Elsie Shenetta Culley
Elsie Shenetta Culley

A post-mortem examination has confirmed that the 18-year-old girl believed to have been murdered at her West Berbice home on Saturday was electrocuted.

Elsie Shenetta CulleyElsie Shenetta Culley of Number 40 Village was pronounced dead on arrival at the Fort Wellington Hospital around 9 am. The teen had burn marks on two fingers of her left hand.
A suspect, who had recently struck up a friendship with the girl, remains in police custody. The suspect had told police that the teen was electrocuted after she came into contact with wires from her brother’s music set.
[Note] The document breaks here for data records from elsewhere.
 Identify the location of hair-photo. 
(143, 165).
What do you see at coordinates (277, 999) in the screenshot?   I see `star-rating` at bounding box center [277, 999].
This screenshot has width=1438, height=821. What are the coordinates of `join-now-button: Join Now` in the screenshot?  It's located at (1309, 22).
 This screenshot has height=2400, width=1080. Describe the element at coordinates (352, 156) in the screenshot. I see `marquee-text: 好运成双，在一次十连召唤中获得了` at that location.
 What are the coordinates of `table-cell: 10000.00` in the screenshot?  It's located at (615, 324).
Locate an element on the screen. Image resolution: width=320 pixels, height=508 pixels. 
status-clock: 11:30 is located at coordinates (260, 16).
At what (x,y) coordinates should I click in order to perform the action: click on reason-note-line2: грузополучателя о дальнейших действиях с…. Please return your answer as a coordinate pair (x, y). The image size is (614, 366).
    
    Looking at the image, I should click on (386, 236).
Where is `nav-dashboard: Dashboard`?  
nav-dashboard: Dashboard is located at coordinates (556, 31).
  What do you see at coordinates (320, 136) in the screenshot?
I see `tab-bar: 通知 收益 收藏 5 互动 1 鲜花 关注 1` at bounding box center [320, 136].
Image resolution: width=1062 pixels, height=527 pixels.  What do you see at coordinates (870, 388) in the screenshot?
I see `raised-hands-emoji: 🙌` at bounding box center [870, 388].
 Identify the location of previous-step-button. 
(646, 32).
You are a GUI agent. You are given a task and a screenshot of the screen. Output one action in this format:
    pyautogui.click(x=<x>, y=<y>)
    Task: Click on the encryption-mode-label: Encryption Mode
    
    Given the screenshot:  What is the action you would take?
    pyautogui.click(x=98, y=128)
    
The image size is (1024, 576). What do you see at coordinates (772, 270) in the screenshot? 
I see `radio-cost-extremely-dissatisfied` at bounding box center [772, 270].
However, evidence suggests that Culley may have been killed in a fit of jealousy after the father of her two-year-old daughter had returned to the area the night before and she had been seen talking to him.

Stabroek News understands that Culley was alone at home doing laundry when the suspect of Lichfield whom she reportedly started “talking to a few weeks ago” ap-proached her from the back of the yard. Reports are that he sent her into the house for a phone but a neighbour who was also in her yard and heard the exchange told her not to go. The young woman did not heed the neighbour’s advice and proceeded into the house and the suspect followed soon after. This newspaper was told that shortly after they went into the house Culley started to scream. She reportedly yelled, “You see how you come to kill me,” and then there was silence.

The woman’s brother Lincoln Culley who was returning home from Bush Lot had told Stabroek News that he was about to enter the yard when he saw the suspect running out. He said the suspect told him that his sister had been “shocked” and he ran into the house where he saw her lying motionless on the bed in her bedroom. He picked her up and rushed her to the hospital.

Relatives who learnt what had transpired ran after the suspect, who was heading into the backdam, and apprehended him.

Lincoln, a soldier based at Timehri who came home for the weekend said it appeared as though there was a struggle in his bedroom because the bed was rumpled and the curtain torn down. He said he believes that his sister was carried into her room after the incident. Lincoln said he had attached an extension cord to his music set in his bedroom from another section of the house but he had unplugged it before he left home. He also said that there was no problem with the connections and found it strange that his sister would be shocked “just like that.”

Police have since sent the file to the office of the Director of Public Prosecu-tions for advice.